What the task asks: Starting at the line containing "Where should I" and running through the end of the rows, rewrite the lines with "sensor" swapped for "gauge" and everything else left as is. Leave the pictures out of your answer.

-------- Records shown --------

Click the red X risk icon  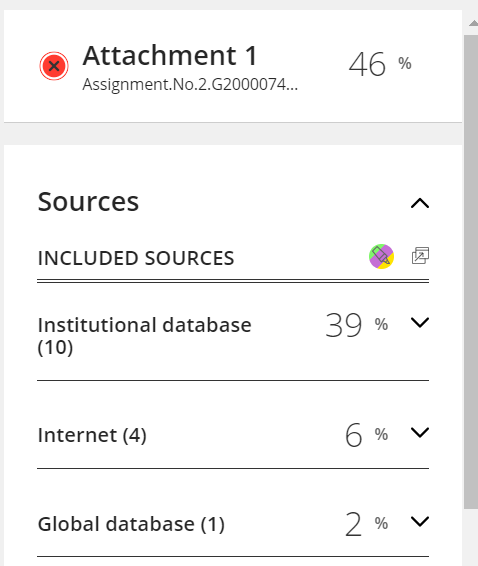point(54,66)
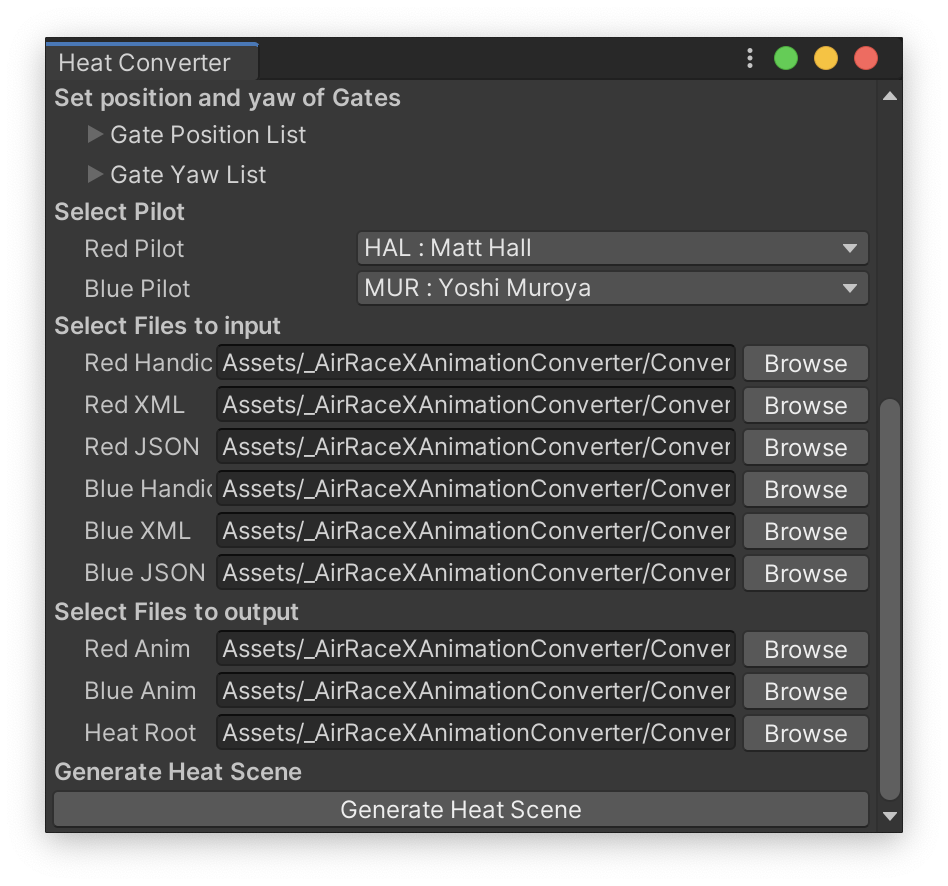
Task: Browse for the Heat Root output path
Action: tap(805, 733)
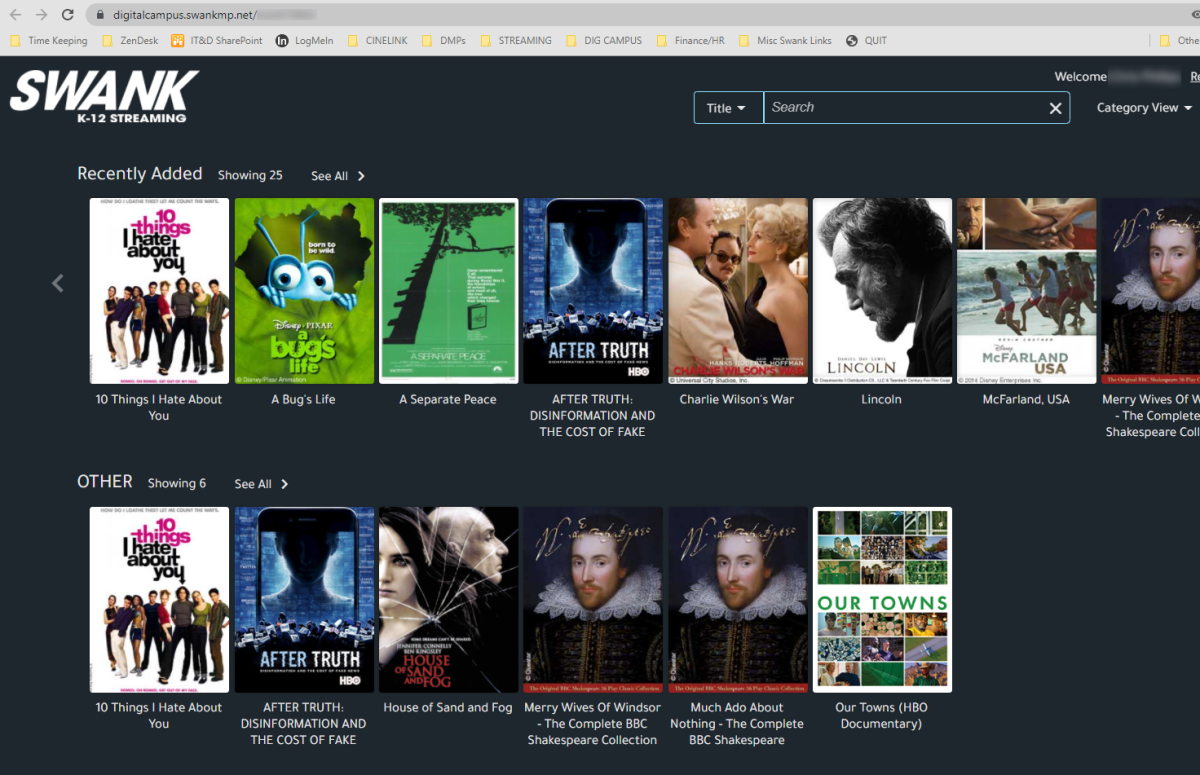Clear search with the X icon

(x=1055, y=108)
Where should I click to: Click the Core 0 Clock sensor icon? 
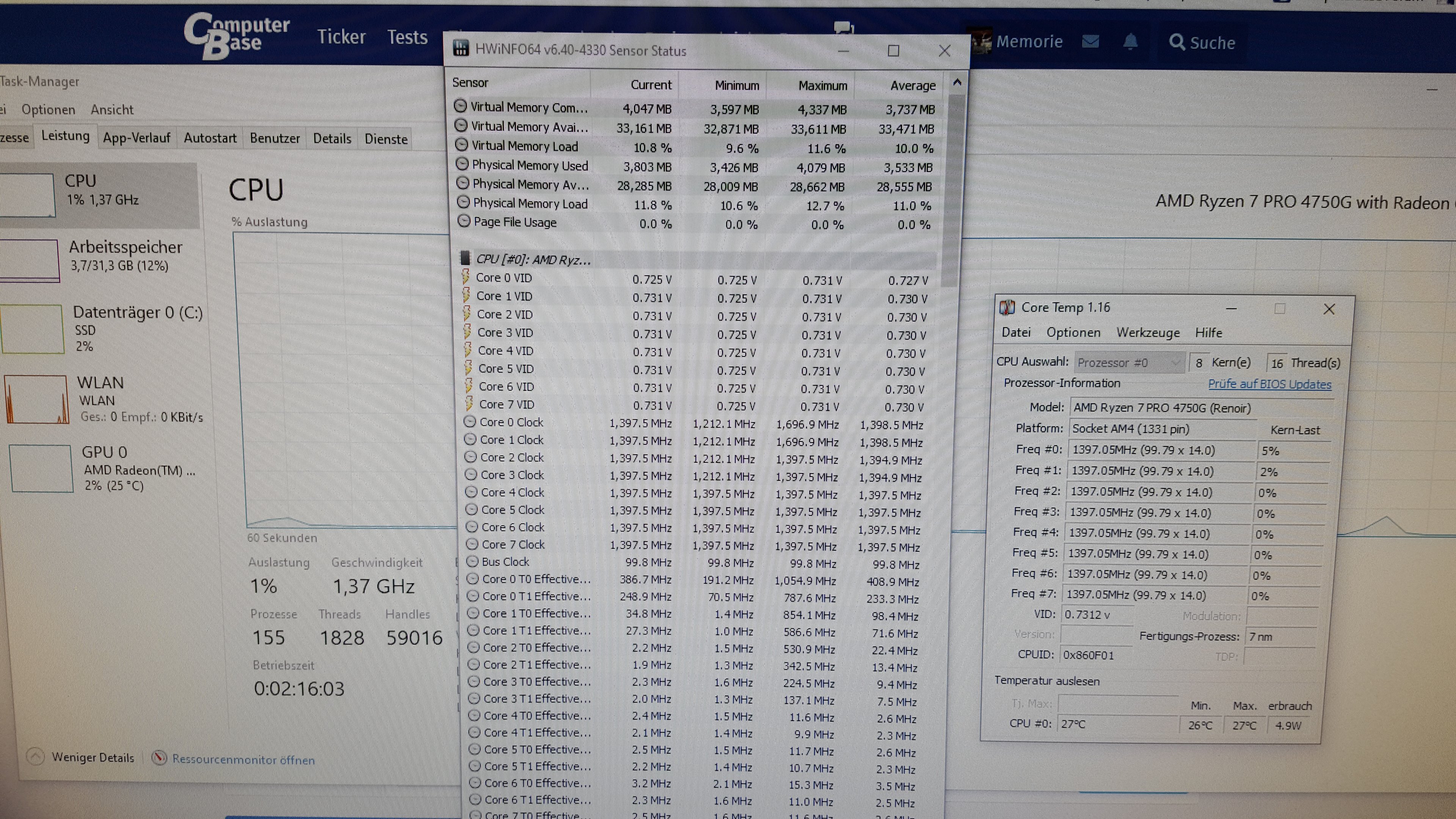[x=469, y=422]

--------

Answer for this exercise:
Where should I click to: Click the Core 0 Clock gauge icon? 
[x=469, y=422]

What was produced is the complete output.